That is not the case.
The 1957 Treaty Establishing the European Community contained the objective of “ever closer union” in the following words in the Preamble. In English this is: “Determined to lay the foundations of an ever closer union among the peoples of Europe …..”.
> The root question: how did an organization that ushered in things like the Euro become a body that decides whether Europeans are allowed to have personal privacy?
Sensationalist framing aside, how does any government become a body that decides anything?
Powerful people get together and decide that they know what's best for people. Then they claim that there is "consent" because people are given the right to vote and that there is a "social contract" that no one actually has signed, which everyone should still abide by.
But the takeaway from this shouldn't be: "screw the EU", it should be: make the EU more democratic, and give more power to the parliament and less to the backroom machinations of member states.

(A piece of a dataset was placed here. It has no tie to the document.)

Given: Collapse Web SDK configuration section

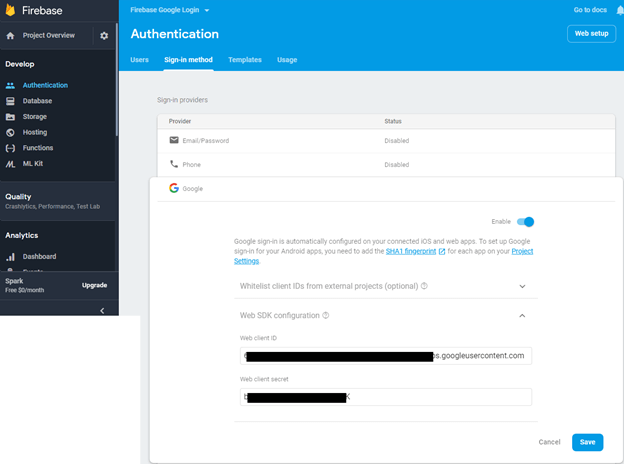Looking at the screenshot, I should point(522,315).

That's exactly what the pro-EU reformists want to do. Or you could pass an EU Constitution that enshrines basic rights including privacy, which the pro-Europe activists tried in 2005 (it explicitly mentioned communications privacy) but failed due to anti-EU pushback and fears over "sovereignty".
That, and (somehow) enforce the basic principles of subsidiarity and proportionality, which they are supposed to do already. That would go a long way towards not misusing that centralized power.
I will have to read up on that 2005 event, sounds weird to me that countries would complain about there being constitutional rights at the EU level. Not sure how those rights would conflict with local ones. Unless there were positive rights, like "the right to internet" or the like, which would be ridiculous and not what I'm proposing (just basic negative rights).